Just steps from Henderson’s office, a mixed-medium artwork of a sculpted man lowering a bucket into a water well graces a wall at the foot of a flight of stairs leading down to a foyer at the main entrance to Dawson Creek’s municipal hall.

One flight down stands another piece of art, a sculpture donated by a local company servicing the oilpatch. Two oil riggers stand on either side of a pipe descending down into the earth at a methane gas or oil well — a reminder both of the central economic importance of the energy industry in the Peace region and what could soon be burgeoning tensions over increasingly scarce water resources as droughts wreak havoc on rivers like the Kiskatinaw.

In response to questions from The Tyee, the EAO said it had started its review of Dawson Creek’s application, which includes a request that the proposed project be exempt from a full environmental assessment, on Sept. 3.

The EAO added that the initial “early engagement process” with First Nations, unspecified “stakeholders,” technical experts and members of the public is expected to last 90 days, after which a decision could be made quickly.

“The EAO appreciates the urgency of the situation, and is working closely with [the Ministry of Water, Land and Resource Stewardship] to ensure a timely and transparent review process,” the EAO said.

In response to other questions, the Ministry of Water, Land and Resource Stewardship stated that it has not yet received an application from Dawson Creek for a short-term water use permit, which would confer water rights for a period of up to two years, or for a longer-term water licence.

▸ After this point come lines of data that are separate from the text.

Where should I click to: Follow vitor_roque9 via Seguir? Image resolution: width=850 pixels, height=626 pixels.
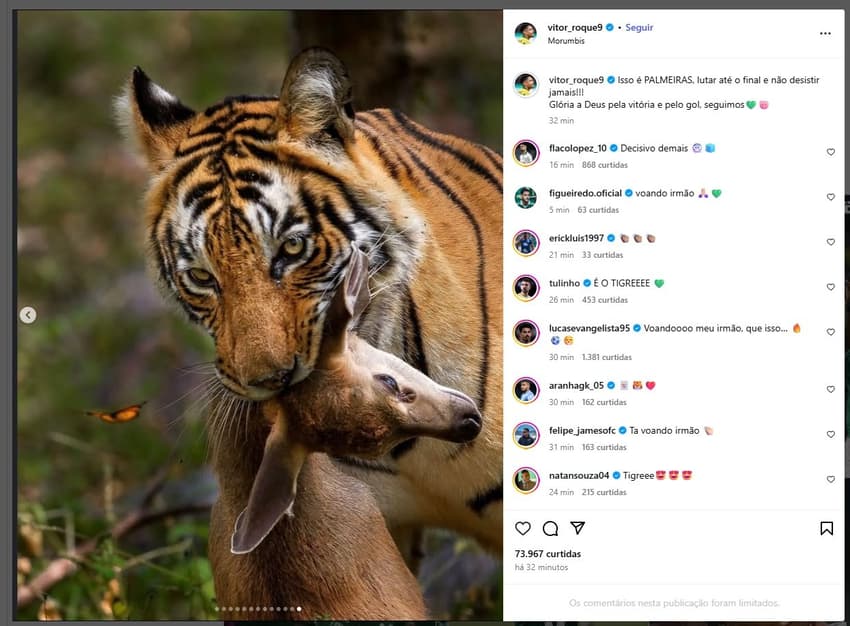pyautogui.click(x=639, y=27)
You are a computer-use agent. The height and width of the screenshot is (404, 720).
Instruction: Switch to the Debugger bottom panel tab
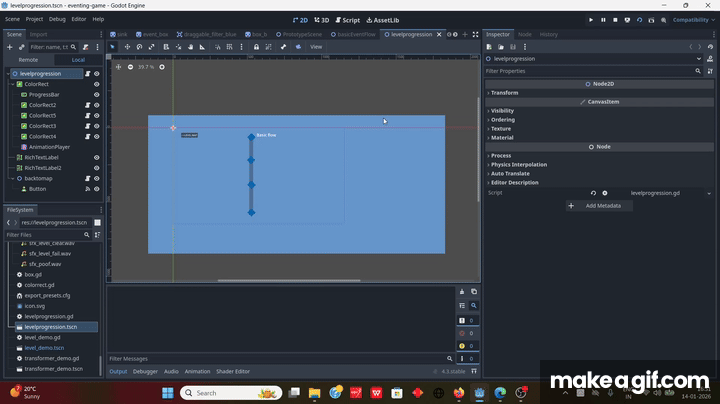pos(145,371)
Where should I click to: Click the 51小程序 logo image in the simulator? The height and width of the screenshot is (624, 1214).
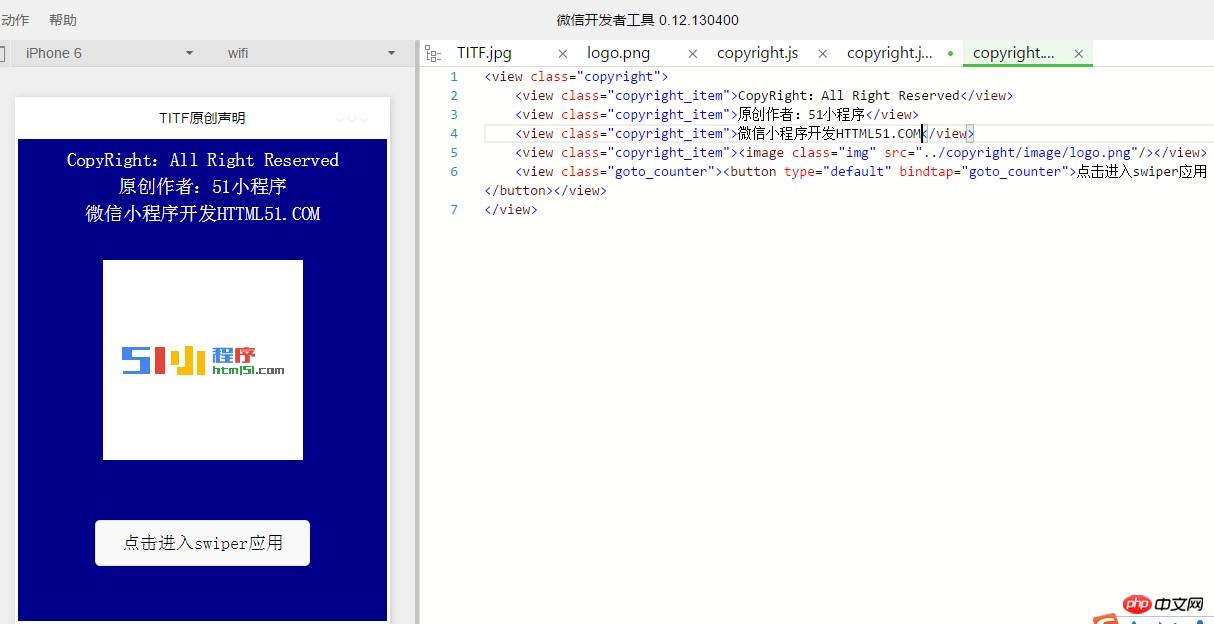[x=202, y=359]
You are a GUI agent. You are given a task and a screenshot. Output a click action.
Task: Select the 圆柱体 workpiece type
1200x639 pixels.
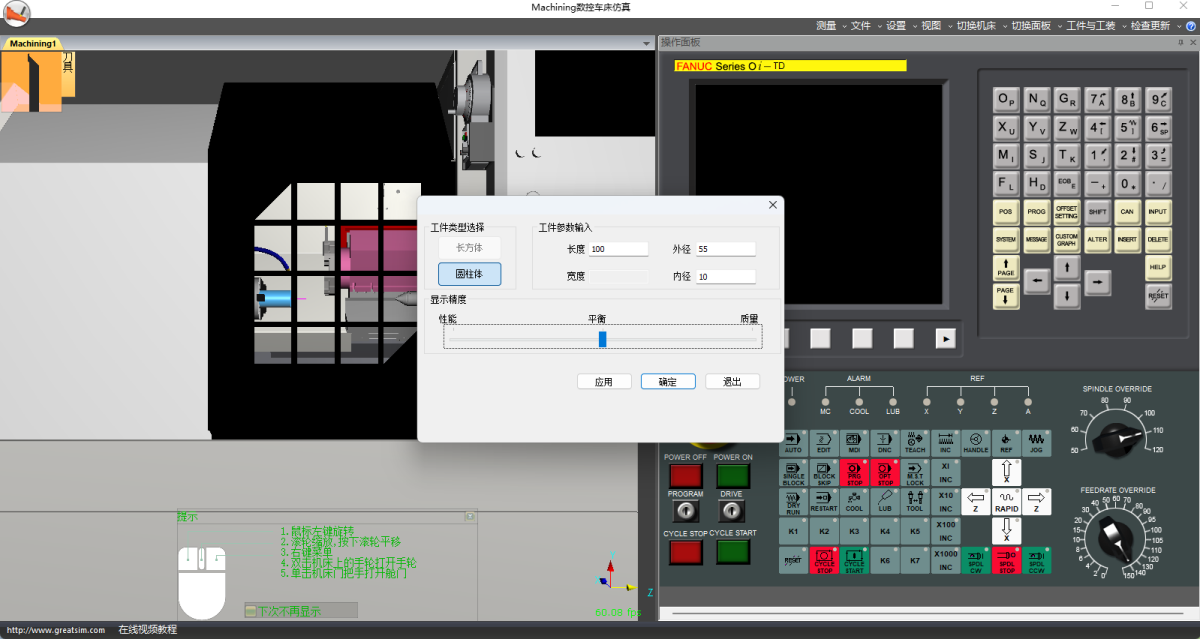[x=469, y=274]
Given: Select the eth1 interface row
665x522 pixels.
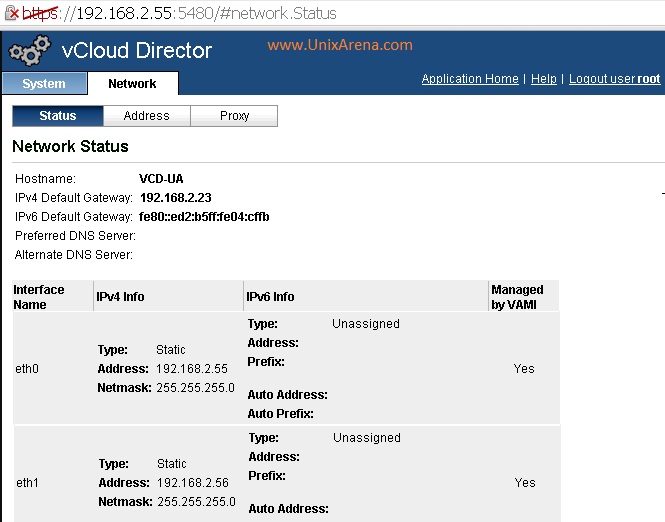Looking at the screenshot, I should point(287,474).
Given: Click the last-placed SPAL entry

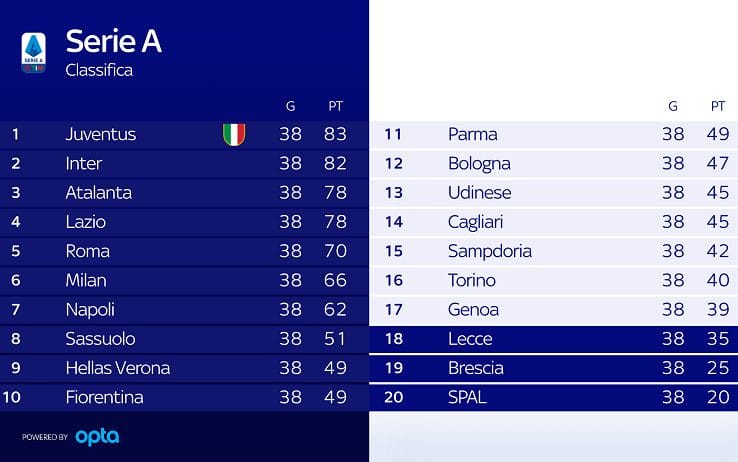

If Dawson Creek applies for and is granted a water licence “with a waterworks purpose,” the ministry continued, the licence would “allow the city to provide water to a multitude of end users.” The ministry might then require that the city provide reports on how much water was used and to what purposes it was put.

Water used in fracking lost to the hydrological cycle

The environmental organization Stand.earth has been focused on water use by the fracking industry for some time and will soon release a report on the industry’s rapidly increasing use of water in the drought-stricken Peace region.

Sven Biggs, Stand.earth’s Canadian oil and gas campaign director, was recently in the Peace region and told The Tyee he came back humbled by what he saw.

“I hiked down to the Kiskatinaw and it was shocking. It was extremely low,” Biggs said, adding “it’s not just Dawson, it’s the entire region that’s facing difficult decisions around water.”

Biggs noted the news in early June in Tumbler Ridge, a community a little over an hour’s drive to the south of Dawson Creek, where local residents were ordered to drastically reduce their water consumption after local firefighters drew down the community’s water supply significantly to fight an apartment fire.

Biggs said it is important to distinguish between the water used in fracking operations and the water used by municipalities and most other industries.

When cities and many industries use water, the wastewater generated is treated and often released back into the environment, where it becomes part of the water cycle.

In fracking, the water is rendered so toxic with salts, chemicals and even radioactive elements that the industry’s only “treatment” at present is to pump it underground for permanent storage. In other words, it’s lost to the hydrological cycle forever.

Biggs said the current drought underscores a pressing need to fully understand how the fracking industry’s extensive water use and its water impoundment structures may be altering the hydrology in drought-stressed watersheds like the Kiskatinaw and in the wider region, where conditions continue to become drier and drier to the point where vast swaths of it are burning in wildfires.

“There clearly hasn’t been near enough studies, and the studies that have been done have been scattershot,” Biggs said.

With fracking operations “ramping up so quickly now, science is needed at this critical juncture more than ever,” he added.

[Top photo: A section of the Kiskatinaw River running dry just upstream of the old Highway 97 trestle bridge between Fort St. John and Dawson Creek. Photo for The Tyee by Don Hoffmann.]